Figure 1 with 1 supplement
Sertoli-cell overexpression of GDNF partially reverses the loss of undifferentiated spermatogonia in luxoid mice.

(A) Testis/body weight ratios. No significant (ns) difference was observed in testis/body weight between WT and Tg(Gdnf). Significant differences (***) were detected between WT and lu/lu (p=0.0001), Tg(Gdnf) and Tg(Gdnf);lu/lu (p=0.0001) and between lu/lu and Tg(Gdnf);lu/lu (p=0.0005). Number in bar = n animals. (B) Representative images of periodic-acid-Schiff stained cross-sections of 4- and 6 month old testes showing agametic tubules (asterisks) in lu/lu. (C) Fewer tubules with germ cell loss were present at 6 months in Tg(Gdnf):lu/lu. A total of 200–300 tubules were counted for each genotype (n = 3). p<0.005. (D) qRT-PCR on testis RNA from 4 month old mice shows a significant increase in SSC gene expression in lu/lu mice overexpressing GDNF in Sertoli cells. Relative mRNA levels are normalized to a β-actin internal control. *, p<0.01. (n = 3) (E) Average number of GFRA1+ cells per 500 μm length of tubules in Tg(Gdnf) and Tg(Gdnf);lu/lu in 10wk old mice (n = 3).

Figure 1—figure supplement 1
Sertoli-cell overexpression of GDNF increases the SSC population in Plzf-mutant luxoid mice.

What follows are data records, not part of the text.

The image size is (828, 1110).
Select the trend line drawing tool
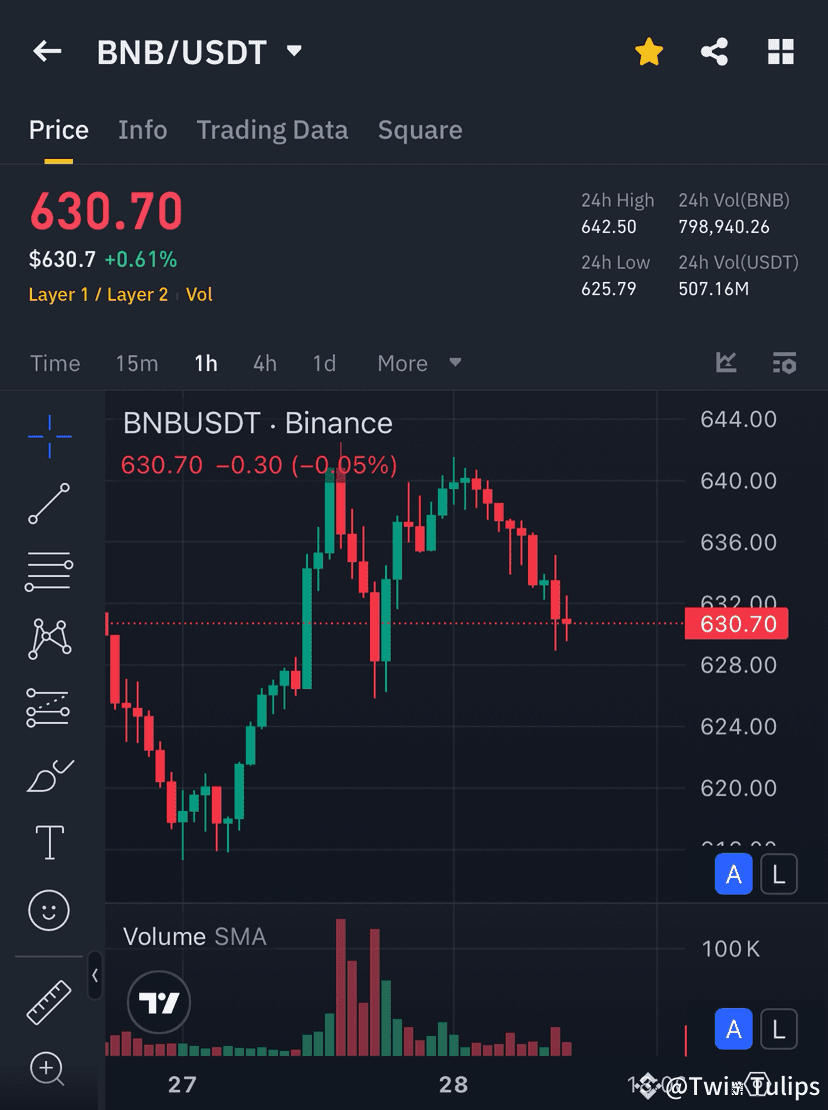pos(48,504)
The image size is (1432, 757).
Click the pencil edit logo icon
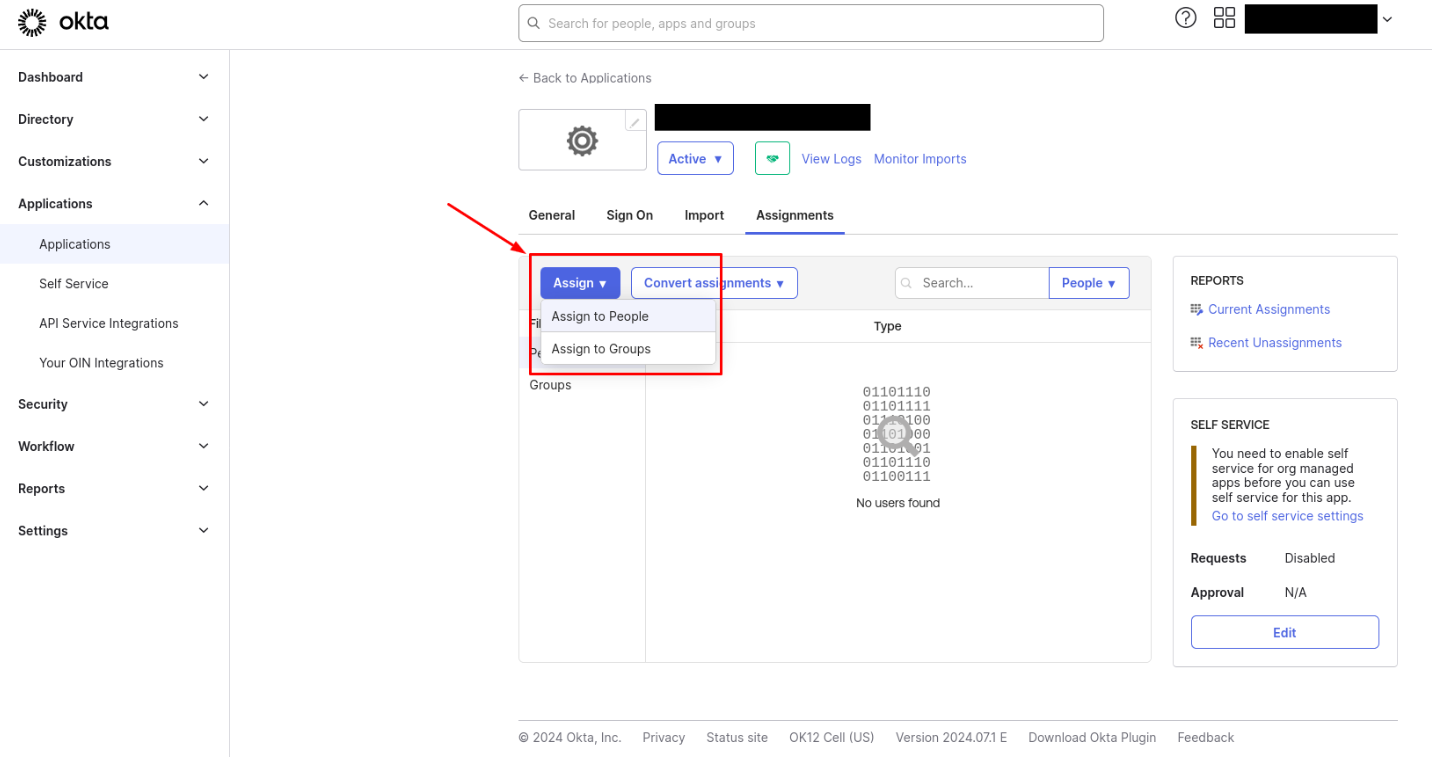634,122
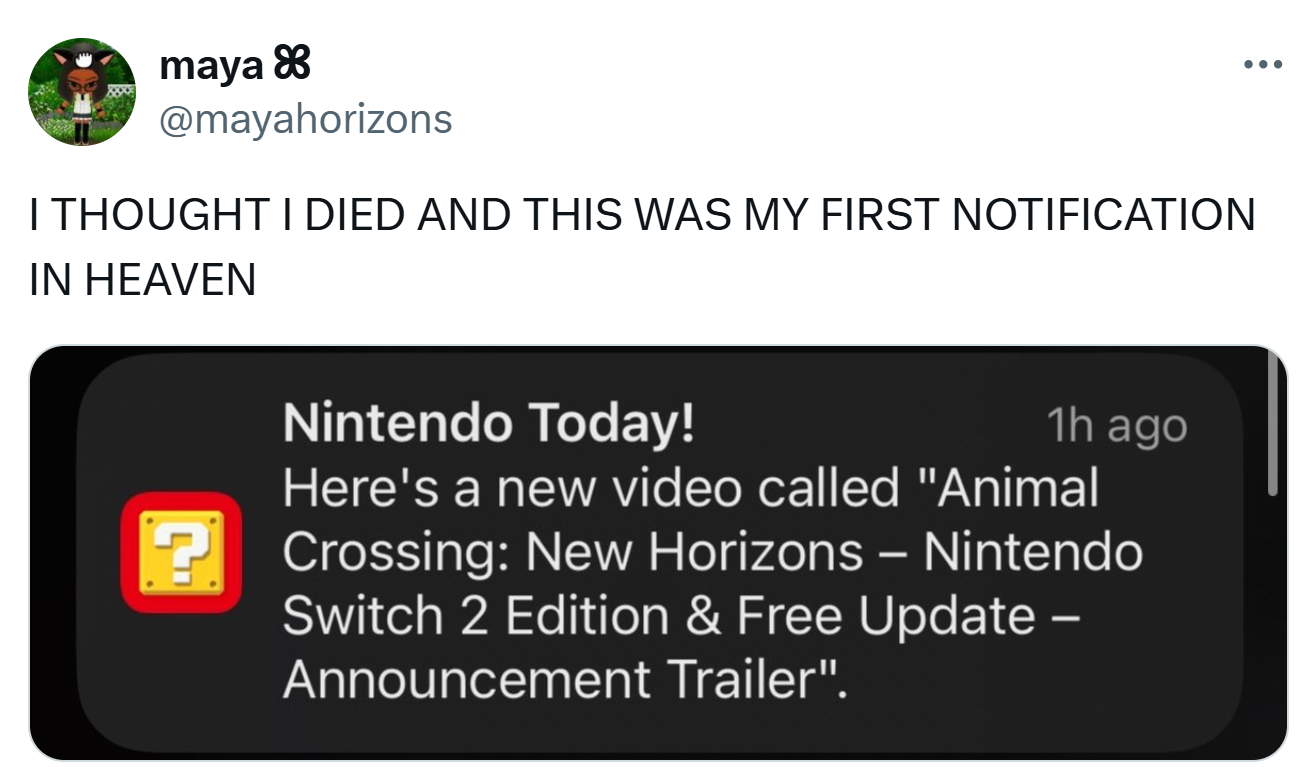The image size is (1312, 767).
Task: Click the "Here's a new video called" text
Action: pos(590,489)
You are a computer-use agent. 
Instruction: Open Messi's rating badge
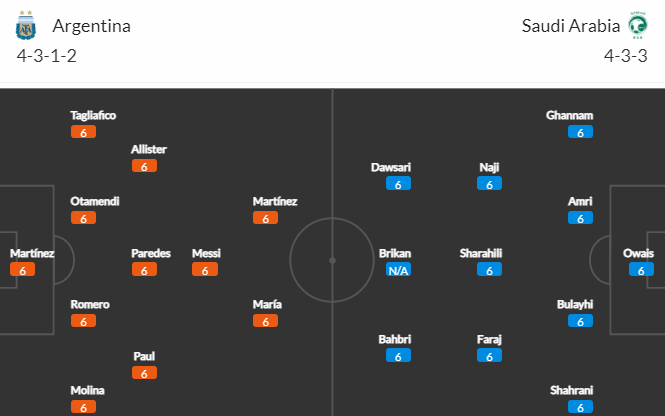click(205, 270)
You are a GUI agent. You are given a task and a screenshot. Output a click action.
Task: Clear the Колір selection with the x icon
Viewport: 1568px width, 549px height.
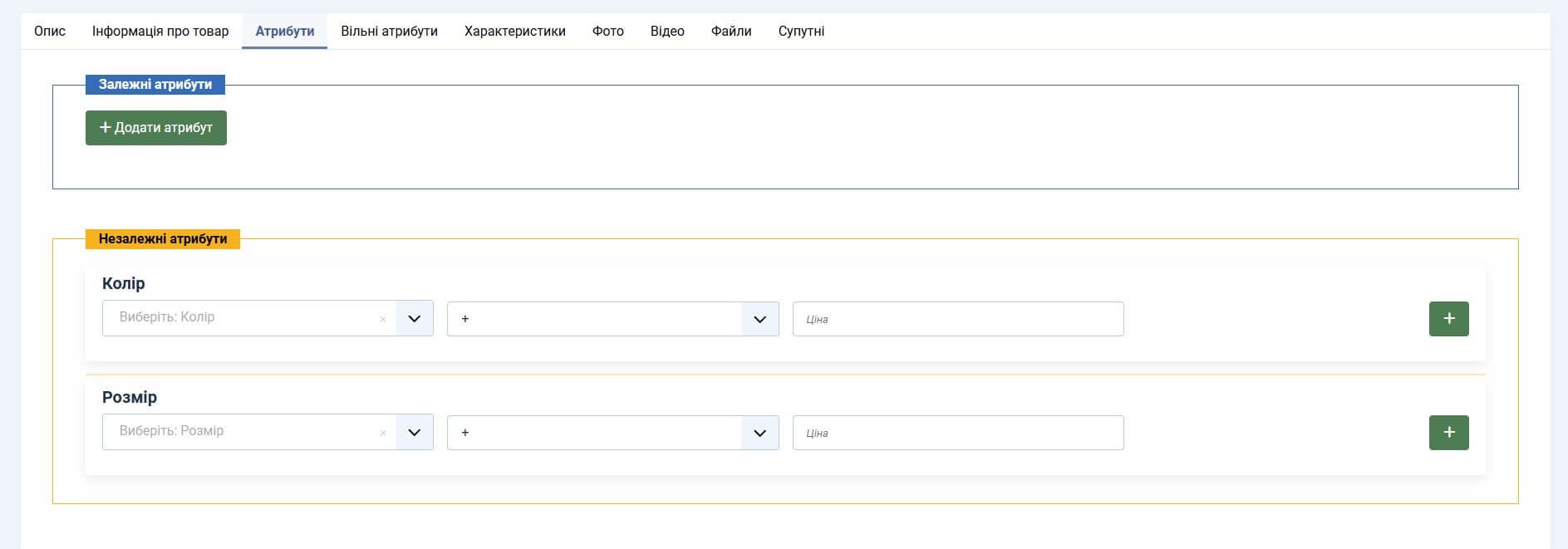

(A) Immunostained whole-mount tubules from 12-week old Tg(Gdnf);lu/lu mice show large clusters of GFRA1+ cells compared to lu/lu. (B) Representative LIN28A immunostaining of lu/lu and Tg(Gdnf);lu/lu tubule paraffin sections. (C) Quantification of immunostained sections as in (B) show 70% more tubules with 5 or more LIN28A+ cells in Tg(Gdnf);lu/lu compared to lu/lu (n=4). *, p < 0.05. (D) In WT, SOHOLH1 expression is detected in Aal cells transitioning to A1 and differentiating cells A2-A4, absent from As , Apr , and Aal cells. (E) Representative SOHLH1 immunostaining of lu/lu and Tg(Gdnf);lu/lu tubule paraffin sections. (F) Quantification of immunostained sections as in (E) show a significant increase in the number of tubules with 5 or more SOHLH1+ cells in Tg(Gdnf);lu/lu compared to lu/lu. (n=4). * p<0.05, ns, not significant.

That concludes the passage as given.